> **What the task requires**
Copy out the following lines exactly as they appear.

> **Listing**
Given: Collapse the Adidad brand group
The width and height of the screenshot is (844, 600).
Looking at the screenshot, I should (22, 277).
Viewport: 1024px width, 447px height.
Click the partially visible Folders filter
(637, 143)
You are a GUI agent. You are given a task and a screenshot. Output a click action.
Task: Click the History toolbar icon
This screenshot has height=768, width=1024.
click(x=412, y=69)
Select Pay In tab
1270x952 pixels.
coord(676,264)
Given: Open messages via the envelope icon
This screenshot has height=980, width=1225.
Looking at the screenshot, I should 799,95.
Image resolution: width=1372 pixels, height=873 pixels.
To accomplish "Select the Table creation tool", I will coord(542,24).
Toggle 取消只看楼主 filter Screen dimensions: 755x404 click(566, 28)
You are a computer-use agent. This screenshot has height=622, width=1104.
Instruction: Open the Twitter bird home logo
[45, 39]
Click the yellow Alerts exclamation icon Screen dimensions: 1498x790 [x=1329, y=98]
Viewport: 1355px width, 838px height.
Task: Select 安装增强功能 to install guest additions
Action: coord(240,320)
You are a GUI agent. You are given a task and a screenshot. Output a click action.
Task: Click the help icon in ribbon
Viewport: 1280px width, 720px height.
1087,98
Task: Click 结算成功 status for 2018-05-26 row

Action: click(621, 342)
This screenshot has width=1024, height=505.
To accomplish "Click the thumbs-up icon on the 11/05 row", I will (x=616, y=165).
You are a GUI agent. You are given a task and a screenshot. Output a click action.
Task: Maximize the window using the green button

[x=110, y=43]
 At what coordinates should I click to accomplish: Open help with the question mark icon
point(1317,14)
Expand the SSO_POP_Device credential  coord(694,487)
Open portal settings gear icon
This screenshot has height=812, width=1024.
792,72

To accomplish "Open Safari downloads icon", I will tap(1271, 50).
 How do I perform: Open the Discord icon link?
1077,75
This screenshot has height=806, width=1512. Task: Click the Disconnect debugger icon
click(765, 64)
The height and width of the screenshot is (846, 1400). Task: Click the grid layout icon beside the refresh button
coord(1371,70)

> **Result of this exercise**
Given: Collapse the Adidad brand group
The width and height of the screenshot is (844, 600).
Looking at the screenshot, I should (22, 277).
Viewport: 1024px width, 447px height.
Click the partially visible Folders filter
(637, 143)
You are a GUI agent. You are given a task and a screenshot. Output a click action.
Task: Click the History toolbar icon
This screenshot has height=768, width=1024.
click(x=412, y=69)
Select Pay In tab
1270x952 pixels.
coord(676,264)
Given: Open messages via the envelope icon
This screenshot has height=980, width=1225.
Looking at the screenshot, I should 799,95.
Image resolution: width=1372 pixels, height=873 pixels.
To accomplish "Select the Table creation tool", I will coord(542,24).
Toggle 取消只看楼主 filter Screen dimensions: 755x404 click(566, 28)
You are a computer-use agent. This screenshot has height=622, width=1104.
Instruction: Open the Twitter bird home logo
[45, 39]
Click the yellow Alerts exclamation icon Screen dimensions: 1498x790 [x=1329, y=98]
Viewport: 1355px width, 838px height.
Task: Select 安装增强功能 to install guest additions
Action: coord(240,320)
You are a GUI agent. You are given a task and a screenshot. Output a click action.
Task: Click the help icon in ribbon
Viewport: 1280px width, 720px height.
1087,98
Task: Click 结算成功 status for 2018-05-26 row

Action: click(621, 342)
This screenshot has width=1024, height=505.
To accomplish "Click the thumbs-up icon on the 11/05 row", I will (x=616, y=165).
You are a GUI agent. You are given a task and a screenshot. Output a click action.
Task: Maximize the window using the green button

[x=110, y=43]
 At what coordinates should I click to accomplish: Open help with the question mark icon
point(1317,14)
Expand the SSO_POP_Device credential  coord(694,487)
Open portal settings gear icon
This screenshot has height=812, width=1024.
792,72

To accomplish "Open Safari downloads icon", I will tap(1271, 50).
 How do I perform: Open the Discord icon link?
1077,75
This screenshot has height=806, width=1512. Task: Click the Disconnect debugger icon
click(765, 64)
The height and width of the screenshot is (846, 1400). Task: Click the grid layout icon beside the refresh button
coord(1371,70)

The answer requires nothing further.